Damon Linker suggests a pragmatic direction in The Week’sThe End of the Political Spectrum.” That piece presents:

The victory of Donald Trump in 2016, like the outcome of the Brexit vote before it...showed the Western political world that more radical political change — change that breaks sharply from part of the prevailing centrist consensus — is possible....

Maybe we need to abandon the inherited left-center-right ideological schema altogether. Maybe the more salient cleavage in our politics is the one that divides those who remain broadly happy with how things have been going from those who do not, those who've been winning from those who've been losing, those who benefit from those who don't, those who've been in charge and running the show from those who've been placed permanently in the role of spectators…. 

In a world defined by this dispute — a fissure separating top from bottom far more than left from right — there would be room to fashion a new center, one no longer defined by its proximity to or distance from the formerly fixed left-right ideological alternatives.
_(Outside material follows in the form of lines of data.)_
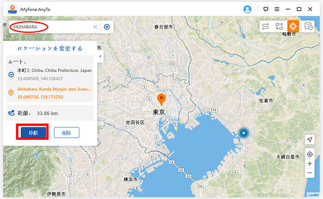Open the user account profile icon
This screenshot has height=199, width=323.
(248, 9)
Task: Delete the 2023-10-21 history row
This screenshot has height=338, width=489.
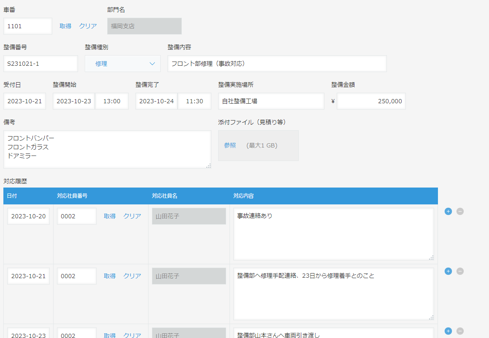Action: click(x=460, y=271)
Instead, the middle would be defined by wherever a new consensus in public opinion emerges, along with whatever mixture of policies and ideal visions of the country's future end up galvanizing that consensus.

Whatever the outcome of this process, and however long it takes, the old way of conceiving of the alternatives is finished. The old center is dying, along with the old right and left. Long live the new center, whatever it may be.

His use of the phrase “the new center” implies an acceptance of the “left-right” spectrum. But otherwise the thrust of his piece is well-taken. Abstract tribal divisions undermine the potential for united action. People focus on defeating the “enemy,” though most of us agree on what we really want: security, comfort, and the opportunity to improve our lot. When asked about specific issues, strong majorities agree on many, if not most, issues.

Donald Trump is an abomination and the Republican Party is hopeless. Democrats desperately need to take back the White House and control Congress. Elizabeth Warren’s proposals for restructuring the economy are sensible. Racism is a major problem. African-Americans should be compensated because the government recently facilitated the theft of their land in the South and denied their ability to buy good housing in the North. The United States should help establish economic and physical security in Central America, which would reduce migration from those countries, and enact comprehensive immigration reform in this country. The right to abortion must be protected. The government should subsidize renewable energy. But the leadership of the Republican Party is dominated by power-hungry ideologues who primarily want to win elections. 

But unless the Democratic Party dedicates itself to serious community organizing to advance its platform year-round (rather than merely work on electing candidates), we will need one or more multi-issue, democratic grassroots organizations to persuade Congress to respect the (compassionate) will of the people. Those grassroots forces could include many rank-and-file Republicans. 

But these forces need not be “leftist.” The problem is not “conservatism” and the solution is not “liberalism.” But what is a sensible alternative worldview? And how can it be labelled? Those are difficult questions. At the moment, it seems to me, the best frame is a “compassionate pragmatism,” as articulated in “Cultivating Compassionate Communities.” 

“Majoritarian movements” could affirm a statement of basic values, such as the “Americans for Humanity” declaration, and focus on concrete compassionate proposals that are supported by a supermajority of the electorate, including majorities of the Republican rank-and-file. Trump has taken over the Republican Party, but many Republican voters are more sensible. 

These movements could nurture caring communities throughout society, democratize our institutions, and mobilize supermajorities to persuade Washington to enact new policies to improve living conditions for everyone (while respecting minority rights and avoiding a tyranny of the majority) — a “purple alliance” that builds a “purple movement.”